Belonging from the beginning

From a young age I was told, guaranteed even, that I would obtain a college degree. Because of my scholastic performance, despite my family’s financial difficulties, it was assumed that such a degree would come from some hallowed out-of-state institution. I was presented this image of a single path to success, for which hard work alone would be sufficient. That success would be delivered to me not as a college degree, but through that degree. Getting accepted to Williams and given a scholarship, while a joyous occasion, constituted an installment in a much longer narrative.

Many students are not fed the narrative that I was growing up. Many students grow up knowing that a college degree is often a necessity in the U.S. now, but also are made aware that the journey to acceptance at a college, attaining the money to go and graduating are going to be won through unremitting uphill battles involving not just academic work, but combating histories of discrimination, complicated family dynamics and society’s frenetic growing pains in which certain types of difference are spotlighted while others are ignored. These students are not told throughout their lives that college is a place where they will thrive, that it is where they inherently “belong.” So, when they arrive at Williams, the college attempts to embrace them and say, “Yes, you should be here.” I do not seek to represent these individuals, but I hope that the conversations I have had with peers can illuminate my unique experiences regarding this approach.

I understand the sentiment that the reassurance of, “Yes, you should be here,” can appear exclusive and excluding, and if you start the timeline of that narrative from our arrival at Williams, perhaps the claim is valid.
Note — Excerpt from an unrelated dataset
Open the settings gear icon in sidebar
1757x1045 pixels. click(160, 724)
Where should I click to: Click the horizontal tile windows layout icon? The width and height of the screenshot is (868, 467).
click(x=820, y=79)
But I challenge students from “privileged” backgrounds to think of another time when they felt excluded from the idea of living on a college campus. I question the implication that the sense of security that our entire lives have reinforced cannot stand up to First Days’ orientation. Perhaps it does sow some doubt to be made to feel as though some are being reached out to more than others, but that doubt has an empathetic power: it is a doubt that I believe many share.

As fellow students are being celebrated, they are also being incorporated into a system that provides them with resources they may never have had at their disposal, and they too are likely encountering diverse identities to which they had not previously been exposed. What is, for some, an attempt to reduce culture shock during First Days might unintentionally create shock for others. It is important in those moments, though, to question what is most difficult: the doubt and shock as emotions, or the newness of such feelings for those who have long taken for granted that a place like Williams was our place?

I agree that serious discussions should be had about privilege and perspective. Coming from one place of socioeconomic privilege to another, as a private liberal arts school surely is, bears its own pressures and complexities and deserves a space in campus dialogue. However, socioeconomic advantage represents only one form of privilege. As a student on financial aid, a member of a religious minority, a heterosexual woman and a white student, I might be privileged in some ways and not in others. Conceiving of privilege as predicated on material comfort gives an overly narrow definition. So by all means, let’s talk about our privilege, but let’s not begin the narrative within the Purple Bubble, because the experiences that predate our time at Williams form the parts of ourselves that deserve the most critical, careful analysis when we come together in this amazingly diverse space. Our diversity extends far beyond labels such as legacy, first-gen and minority. To paint any collective as a monolith and to treat any student as a representative of a monolithic “identity” or “special interest” group forecloses on these conversations. It fails, among many other faults, to recognize that being outside of the majority is not tantamount to having experienced diversity. A student who grew up in a majority Latino/a neighborhood and went to a majority Latino/a school is no more ready to encounter diversity than a white student from a similarly homogenous background. At Williams, our focus should be on appreciating and respecting diversity, rather than on being different in isolation. Diversity, like privilege, is relative.

It is comforting to know that many students sometimes doubt whether they belong here. However, if we conflate our need for safety with our desire for comfort, these conversations will never begin. Comfort is ultimately not productive; pushing past comfort is. There are places for comfort on campus, some of which are tailor-made for first-years. Entries continuously strive to be such places. First Days, on the other hand, is not a time for comfort. Rather, it is the perfect time for those who feel ready to learn, which should be anyone who received that thick purple-cow-stamped envelope, to take initiative and demonstrate that readiness. Creating forums and empowering individuals to launch uncomfortable conversations and to ask questions that might be formed out of ignorance or confusion in a way that will invite others to share their stories rather than alienate them is one method for encouraging continuous discourse. First Days may be our first impression, but as such, it is a conversation starter.

Rachel Hagler ’13 is a political science and Arabic studies double major from Riverhead, N.Y. She lives in Wood.